>> Begin SELECTION
Jetpack Joyride developer Halfbrick went through more than 20 prototypes before finally arriving at its latest title Colossatron: Massive World Threat, the developer said during a PAX Australia panel today.

"Getting to the point of having this awesome game was really hard," Ben Vale, executive producer at Halfbrick Studios. "So we actually went through 20 or more prototypes on the Colossatron team. Just prototyping ideas, just all lots of crazy stuff.

"We come in and say we got this insane idea and we'll try out for a week and it'll turn out to be crap. And we'll kill it," he continued. "But yeah, we did that for probably six months before we arrived at Colossatron. But maybe we go back one day and pick some of them up, we'll probably have the top three. And there were some pretty solid ideas but Colossatron was the best one."

Announced earlier today, the action game puts players in the role of giant robotic snake called Colossatron that has crash-landed on Earth. The aim is to do as much damage to planet as possible, while building the Colossatron with red, blue and yellow-colored weapon and ability power-ups. These power-ups, called Powernodes, can be combined to create new colors and stronger Powernode tiers.
>> End SELECTION
>> Begin PROVIDED MATERIAL
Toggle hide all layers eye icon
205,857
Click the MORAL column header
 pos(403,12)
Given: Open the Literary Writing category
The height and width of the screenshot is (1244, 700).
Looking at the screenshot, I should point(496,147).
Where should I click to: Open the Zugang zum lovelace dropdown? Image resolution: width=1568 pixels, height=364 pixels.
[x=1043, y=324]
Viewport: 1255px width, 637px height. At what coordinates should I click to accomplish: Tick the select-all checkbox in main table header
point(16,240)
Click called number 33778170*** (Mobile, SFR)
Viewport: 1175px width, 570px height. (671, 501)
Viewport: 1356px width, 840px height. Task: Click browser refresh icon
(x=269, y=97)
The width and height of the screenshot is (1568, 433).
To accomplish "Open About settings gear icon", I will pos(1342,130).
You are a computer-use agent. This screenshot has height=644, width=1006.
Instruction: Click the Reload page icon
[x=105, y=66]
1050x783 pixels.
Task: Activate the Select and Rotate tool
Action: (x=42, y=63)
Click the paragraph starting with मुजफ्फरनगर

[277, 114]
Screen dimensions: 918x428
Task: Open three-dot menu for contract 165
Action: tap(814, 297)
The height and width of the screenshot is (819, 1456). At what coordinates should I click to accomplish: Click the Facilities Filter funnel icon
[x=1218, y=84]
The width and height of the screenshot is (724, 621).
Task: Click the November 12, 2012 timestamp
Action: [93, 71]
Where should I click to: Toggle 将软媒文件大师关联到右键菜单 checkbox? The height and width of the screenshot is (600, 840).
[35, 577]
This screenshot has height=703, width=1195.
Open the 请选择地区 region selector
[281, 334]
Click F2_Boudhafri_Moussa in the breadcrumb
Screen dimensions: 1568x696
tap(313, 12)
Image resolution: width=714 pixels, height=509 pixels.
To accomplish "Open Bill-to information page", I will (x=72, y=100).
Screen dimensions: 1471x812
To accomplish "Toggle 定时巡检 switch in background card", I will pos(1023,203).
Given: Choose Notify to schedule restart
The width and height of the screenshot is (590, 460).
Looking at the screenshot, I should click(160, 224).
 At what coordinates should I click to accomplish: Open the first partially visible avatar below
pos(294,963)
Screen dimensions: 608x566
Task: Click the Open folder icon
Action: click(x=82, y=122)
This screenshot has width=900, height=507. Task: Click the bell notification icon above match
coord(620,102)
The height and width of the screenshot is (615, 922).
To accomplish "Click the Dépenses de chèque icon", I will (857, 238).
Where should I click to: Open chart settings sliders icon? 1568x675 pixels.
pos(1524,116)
>> End PROVIDED MATERIAL
_PROBLEMS:_
1/ According to the Colossatron article, for about how long did the team try out ideas before they arrived at Colossatron?
2/ Pick up the Colossatron article after its last sentence and keep writing it.

_ANSWERS FOR THE TASKS:_
1/ Probably six months.

2/
Halfbrick's signature is really simple gameplay, according to Vale, saying the studio doesn't like to confuse anyone when it releases "our little casuals."

"So, in this game, it's really easy to play, you just get the segments and put it into Colossatron," he explained. "Like if you put three in a row, it's like a Zuma and it upgrades into a better weapon. When you put it into Colossatron there's heaps of feedback and there's heaps of destruction going on."

The Halfbrick team who worked on Colossatron worked together for three years, "cutting their teeth" on Rascal, Fruit Ninja Kinect. Sean said, with developing Colossatron, they we were able to sit and go over concepts where everyone was engaged. "We were really lucky to be in that position to come up with our own ideas," he said.

"At the time I was playing a lot of tower defence games and I loved the fact you can set up stuff but I didn't enjoy the fact that you can set up things and then watch it run passively,' Sean said. "So I wanted to do something were you could build things on the fly and actually react to the environment around while you were playing.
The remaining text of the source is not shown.